“Minty, I’m going into the Underworld after the Morrigan—after Rachel’s soul, all the souls. It’s time.”
The big man nodded, gravely. “I’m right there with you.”
“No, you’re not. I need you to stay here and watch over Audrey and Sophie and the others. There are cops outside, but I think their disbelief might make them hesitate if the Morrigan come. You won’t do that.”
Minty shook his head. “What chance do you have down there alone? Let me come with you. We’ll fight this thing together.”
“I don’t think so,” Charlie said. “I’m blessed or something. The prophecy says, ‘The Luminatus will rise and do battle with the Forces of Darkness in the City of Two Bridges.’ It doesn’t say, the Luminatus and his trusty sidekick, Minty Fresh.”
“I am not a sidekick.”
“That’s what I’m saying,” said Charlie, who wasn’t saying that at all. “I’m saying that I have some sort of protection, but you probably don’t. And if I don’t come back, you’ll need to carry on as a Death Merchant in the City—maybe get the scales tipped back for our side.”
Minty Fresh nodded, lowering his gaze to the floor. “You’ll take my Desert Eagles, then, for luck?” He looked up and was grinning.
“I’ll take one of them,” Charlie said.
Minty Fresh slipped out of his shoulder-holster rig and adjusted the straps until they fit Charlie, then helped him into the harness.
“There are two extra clips in here, under your right arm,” Minty said. “I hope you don’t have to fire it that many times down there or you will be one deaf motherfucker.”
“Thanks,” Charlie said.
Minty helped him get his tweed jacket on over the shoulder holster.
“You know, you might be heavily armed, but you still look like an English professor—don’t you have some clothes more appropriate for fighting?”
“James Bond always wears a tux,” Charlie said.

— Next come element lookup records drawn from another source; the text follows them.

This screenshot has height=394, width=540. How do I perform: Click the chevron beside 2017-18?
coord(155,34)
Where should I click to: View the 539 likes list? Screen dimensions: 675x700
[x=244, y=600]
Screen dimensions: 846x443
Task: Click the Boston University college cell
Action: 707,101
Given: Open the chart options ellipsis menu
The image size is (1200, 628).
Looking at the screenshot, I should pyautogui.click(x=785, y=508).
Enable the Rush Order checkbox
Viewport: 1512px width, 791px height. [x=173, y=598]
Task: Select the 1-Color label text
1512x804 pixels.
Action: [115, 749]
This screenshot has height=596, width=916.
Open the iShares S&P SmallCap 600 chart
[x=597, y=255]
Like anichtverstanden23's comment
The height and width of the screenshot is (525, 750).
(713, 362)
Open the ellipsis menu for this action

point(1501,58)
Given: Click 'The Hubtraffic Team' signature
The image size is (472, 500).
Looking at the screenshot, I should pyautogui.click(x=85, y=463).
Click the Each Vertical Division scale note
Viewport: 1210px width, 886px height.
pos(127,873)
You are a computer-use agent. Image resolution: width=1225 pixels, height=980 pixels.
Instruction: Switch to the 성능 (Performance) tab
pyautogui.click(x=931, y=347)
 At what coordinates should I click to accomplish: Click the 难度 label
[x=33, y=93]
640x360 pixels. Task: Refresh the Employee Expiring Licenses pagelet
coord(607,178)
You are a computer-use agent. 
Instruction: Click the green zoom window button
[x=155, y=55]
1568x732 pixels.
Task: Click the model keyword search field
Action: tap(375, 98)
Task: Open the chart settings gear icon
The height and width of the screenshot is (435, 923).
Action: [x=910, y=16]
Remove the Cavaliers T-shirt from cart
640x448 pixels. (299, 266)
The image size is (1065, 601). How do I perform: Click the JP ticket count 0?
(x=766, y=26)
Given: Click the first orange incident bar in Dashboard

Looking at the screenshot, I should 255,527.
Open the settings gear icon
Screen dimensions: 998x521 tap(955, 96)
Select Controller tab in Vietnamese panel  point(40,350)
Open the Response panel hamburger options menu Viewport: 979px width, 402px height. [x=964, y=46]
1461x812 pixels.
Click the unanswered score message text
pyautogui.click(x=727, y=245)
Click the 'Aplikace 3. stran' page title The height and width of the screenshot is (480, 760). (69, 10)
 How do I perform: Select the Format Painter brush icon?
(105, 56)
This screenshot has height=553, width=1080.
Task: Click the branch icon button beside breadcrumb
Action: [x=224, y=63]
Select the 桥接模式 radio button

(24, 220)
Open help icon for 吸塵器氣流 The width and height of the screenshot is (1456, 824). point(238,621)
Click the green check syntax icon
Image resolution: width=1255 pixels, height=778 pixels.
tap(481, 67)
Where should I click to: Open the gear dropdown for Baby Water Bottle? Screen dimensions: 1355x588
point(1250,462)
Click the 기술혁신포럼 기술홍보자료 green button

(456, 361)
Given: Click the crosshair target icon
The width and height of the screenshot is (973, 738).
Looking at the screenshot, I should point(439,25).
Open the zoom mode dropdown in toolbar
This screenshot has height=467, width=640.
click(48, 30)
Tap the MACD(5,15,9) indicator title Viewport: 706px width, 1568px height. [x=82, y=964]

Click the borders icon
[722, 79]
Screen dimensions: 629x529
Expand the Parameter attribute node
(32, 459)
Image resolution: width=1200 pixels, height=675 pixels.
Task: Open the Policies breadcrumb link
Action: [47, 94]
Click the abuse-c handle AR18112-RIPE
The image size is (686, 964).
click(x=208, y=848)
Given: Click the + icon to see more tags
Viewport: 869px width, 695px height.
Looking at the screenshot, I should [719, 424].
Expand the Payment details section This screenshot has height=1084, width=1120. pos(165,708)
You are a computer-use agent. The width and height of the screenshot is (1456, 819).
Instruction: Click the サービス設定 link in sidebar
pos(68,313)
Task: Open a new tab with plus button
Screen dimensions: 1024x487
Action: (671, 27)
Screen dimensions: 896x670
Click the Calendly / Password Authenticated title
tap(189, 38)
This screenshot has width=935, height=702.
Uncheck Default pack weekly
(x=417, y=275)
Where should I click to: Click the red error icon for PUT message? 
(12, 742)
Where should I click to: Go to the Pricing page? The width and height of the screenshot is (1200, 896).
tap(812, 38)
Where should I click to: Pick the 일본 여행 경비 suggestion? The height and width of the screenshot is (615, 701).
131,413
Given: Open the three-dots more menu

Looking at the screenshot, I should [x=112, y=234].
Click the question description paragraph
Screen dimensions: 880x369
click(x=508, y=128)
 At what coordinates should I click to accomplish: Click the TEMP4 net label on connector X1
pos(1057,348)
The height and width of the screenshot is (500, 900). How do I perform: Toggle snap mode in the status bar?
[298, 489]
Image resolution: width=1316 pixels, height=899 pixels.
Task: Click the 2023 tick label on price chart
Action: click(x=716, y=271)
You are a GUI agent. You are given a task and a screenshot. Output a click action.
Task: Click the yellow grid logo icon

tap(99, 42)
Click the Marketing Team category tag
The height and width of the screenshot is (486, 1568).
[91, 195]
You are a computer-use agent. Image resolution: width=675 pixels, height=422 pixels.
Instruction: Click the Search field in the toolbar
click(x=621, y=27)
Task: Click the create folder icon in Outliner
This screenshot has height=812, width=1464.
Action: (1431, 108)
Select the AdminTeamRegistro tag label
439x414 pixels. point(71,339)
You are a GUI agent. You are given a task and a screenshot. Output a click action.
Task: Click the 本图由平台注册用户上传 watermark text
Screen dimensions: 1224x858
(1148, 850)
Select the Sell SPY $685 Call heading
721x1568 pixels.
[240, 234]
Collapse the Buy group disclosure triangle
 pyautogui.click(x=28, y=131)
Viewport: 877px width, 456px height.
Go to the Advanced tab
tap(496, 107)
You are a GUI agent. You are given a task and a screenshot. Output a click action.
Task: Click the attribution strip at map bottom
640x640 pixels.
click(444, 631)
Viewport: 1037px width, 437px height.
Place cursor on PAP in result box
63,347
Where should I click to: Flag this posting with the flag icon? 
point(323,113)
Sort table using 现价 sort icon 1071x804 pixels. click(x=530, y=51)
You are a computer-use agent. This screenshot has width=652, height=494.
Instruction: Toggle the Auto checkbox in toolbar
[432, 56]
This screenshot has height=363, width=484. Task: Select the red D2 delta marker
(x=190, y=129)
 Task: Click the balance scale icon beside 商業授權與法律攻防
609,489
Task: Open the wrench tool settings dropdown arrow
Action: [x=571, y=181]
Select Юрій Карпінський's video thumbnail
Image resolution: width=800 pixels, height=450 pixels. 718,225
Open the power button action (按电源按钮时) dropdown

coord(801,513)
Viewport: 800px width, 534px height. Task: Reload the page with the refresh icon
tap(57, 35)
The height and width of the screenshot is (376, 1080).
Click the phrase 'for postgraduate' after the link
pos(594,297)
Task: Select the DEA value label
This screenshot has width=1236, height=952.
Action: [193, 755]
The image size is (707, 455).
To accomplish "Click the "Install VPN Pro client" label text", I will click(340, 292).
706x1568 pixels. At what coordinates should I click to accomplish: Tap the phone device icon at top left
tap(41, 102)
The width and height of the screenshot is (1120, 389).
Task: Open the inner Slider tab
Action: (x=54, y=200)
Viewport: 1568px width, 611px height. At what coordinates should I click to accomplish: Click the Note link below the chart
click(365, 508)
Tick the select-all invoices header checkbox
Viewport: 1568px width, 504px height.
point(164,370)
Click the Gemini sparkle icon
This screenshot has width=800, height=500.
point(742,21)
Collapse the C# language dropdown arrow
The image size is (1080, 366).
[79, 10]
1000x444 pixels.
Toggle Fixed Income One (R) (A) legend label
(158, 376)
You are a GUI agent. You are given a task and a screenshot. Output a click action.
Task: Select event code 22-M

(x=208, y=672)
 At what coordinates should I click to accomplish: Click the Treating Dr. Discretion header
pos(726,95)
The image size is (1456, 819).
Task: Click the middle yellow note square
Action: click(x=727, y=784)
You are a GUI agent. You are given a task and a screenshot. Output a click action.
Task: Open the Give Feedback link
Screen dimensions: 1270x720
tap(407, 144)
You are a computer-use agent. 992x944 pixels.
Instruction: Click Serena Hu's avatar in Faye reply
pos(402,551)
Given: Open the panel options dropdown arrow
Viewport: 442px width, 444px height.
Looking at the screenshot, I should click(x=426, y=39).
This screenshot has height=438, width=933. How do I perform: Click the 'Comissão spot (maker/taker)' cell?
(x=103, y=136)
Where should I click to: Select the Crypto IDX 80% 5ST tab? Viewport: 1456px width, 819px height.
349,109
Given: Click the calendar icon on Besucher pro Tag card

“Yeah, I understand the line between reality and fiction seems a little blurred here lately—”
“I’m kidding,” Charlie said. “There are some motocross leathers and pads in the shop that will fit me if I can find them.”
“Good.” Minty patted Charlie’s shoulders, like he was trying to make them bigger. “You see that bitch with the poison claws, you light her up for me, okay?”
“I’ll buss a cap in da hoe’s ass,” Charlie said.
“Don’t do that.”
“Sorry.”
The hardest part came a few minutes later.
“Honey, Daddy has to go do something.”
“Are you going to get Mommy?”
Charlie was crouched in front of his daughter, and he nearly rolled over backward at the question. She hadn’t mentioned her mommy a dozen times in the last two years.
“Why would you say that, honey?”
“I don’t know. I was thinking about her.”
“Well, you know that she loved you very much.”
“Yeah.”
“And you know that no matter what, I love you very much.”
“Yeah, you said that yesterday.”
“And I meant it yesterday. But this time, I really do have to go. I have to fight some bad guys, and I might not win.”
Sophie’s lower lip pushed out like a big wet shelf.
Don’t cry, don’t cry, don’t cry, don’t cry, Charlie chanted in his head. I can’t handle it if you cry.
“Don’t cry, honey. Everything will be okay.”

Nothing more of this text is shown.